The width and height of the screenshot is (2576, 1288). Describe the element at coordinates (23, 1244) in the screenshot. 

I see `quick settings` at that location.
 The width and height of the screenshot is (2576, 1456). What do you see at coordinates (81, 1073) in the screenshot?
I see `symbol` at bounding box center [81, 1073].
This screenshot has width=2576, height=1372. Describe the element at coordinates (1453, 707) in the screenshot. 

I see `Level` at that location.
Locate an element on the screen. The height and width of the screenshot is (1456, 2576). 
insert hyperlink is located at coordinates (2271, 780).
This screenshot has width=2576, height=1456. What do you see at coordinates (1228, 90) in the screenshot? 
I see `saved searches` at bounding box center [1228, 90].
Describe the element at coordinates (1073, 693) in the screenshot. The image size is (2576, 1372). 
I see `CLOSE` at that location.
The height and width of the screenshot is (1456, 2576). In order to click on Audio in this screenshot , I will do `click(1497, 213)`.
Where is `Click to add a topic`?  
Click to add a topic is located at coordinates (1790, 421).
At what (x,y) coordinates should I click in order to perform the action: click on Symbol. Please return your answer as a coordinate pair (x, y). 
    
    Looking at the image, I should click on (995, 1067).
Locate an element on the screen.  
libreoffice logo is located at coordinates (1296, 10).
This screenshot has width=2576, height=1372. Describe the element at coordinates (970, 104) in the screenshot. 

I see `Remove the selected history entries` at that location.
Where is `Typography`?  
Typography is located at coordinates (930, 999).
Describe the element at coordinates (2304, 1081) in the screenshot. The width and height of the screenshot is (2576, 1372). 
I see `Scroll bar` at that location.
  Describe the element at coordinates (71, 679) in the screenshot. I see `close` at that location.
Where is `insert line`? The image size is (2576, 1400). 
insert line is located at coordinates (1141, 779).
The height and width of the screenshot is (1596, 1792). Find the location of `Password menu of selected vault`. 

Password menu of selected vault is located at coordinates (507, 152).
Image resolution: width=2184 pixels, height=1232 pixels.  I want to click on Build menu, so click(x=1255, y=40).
※ ※ ※
• _Required work_
Recast all of the data above as a JSON list of strings, one string per line and no entries for blank lines.

• _Answer to the problem_
[
  "The width and height of the screenshot is (2576, 1288). Describe the element at coordinates (23, 1244) in the screenshot. ",
  "I see `quick settings` at that location.",
  " The width and height of the screenshot is (2576, 1456). What do you see at coordinates (81, 1073) in the screenshot?",
  "I see `symbol` at bounding box center [81, 1073].",
  "This screenshot has width=2576, height=1372. Describe the element at coordinates (1453, 707) in the screenshot. ",
  "I see `Level` at that location.",
  "Locate an element on the screen. The height and width of the screenshot is (1456, 2576). ",
  "insert hyperlink is located at coordinates (2271, 780).",
  "This screenshot has width=2576, height=1456. What do you see at coordinates (1228, 90) in the screenshot? ",
  "I see `saved searches` at bounding box center [1228, 90].",
  "Describe the element at coordinates (1073, 693) in the screenshot. The image size is (2576, 1372). ",
  "I see `CLOSE` at that location.",
  "The height and width of the screenshot is (1456, 2576). In order to click on Audio in this screenshot , I will do `click(1497, 213)`.",
  "Where is `Click to add a topic`?  ",
  "Click to add a topic is located at coordinates (1790, 421).",
  "At what (x,y) coordinates should I click in order to perform the action: click on Symbol. Please return your answer as a coordinate pair (x, y). ",
  "    Looking at the image, I should click on (995, 1067).",
  "Locate an element on the screen.  ",
  "libreoffice logo is located at coordinates (1296, 10).",
  "This screenshot has width=2576, height=1372. Describe the element at coordinates (970, 104) in the screenshot. ",
  "I see `Remove the selected history entries` at that location.",
  "Where is `Typography`?  ",
  "Typography is located at coordinates (930, 999).",
  "Describe the element at coordinates (2304, 1081) in the screenshot. The width and height of the screenshot is (2576, 1372). ",
  "I see `Scroll bar` at that location.",
  "  Describe the element at coordinates (71, 679) in the screenshot. I see `close` at that location.",
  "Where is `insert line`? The image size is (2576, 1400). ",
  "insert line is located at coordinates (1141, 779).",
  "The height and width of the screenshot is (1596, 1792). Find the location of `Password menu of selected vault`. ",
  "Password menu of selected vault is located at coordinates (507, 152).",
  "Image resolution: width=2184 pixels, height=1232 pixels.  I want to click on Build menu, so click(x=1255, y=40)."
]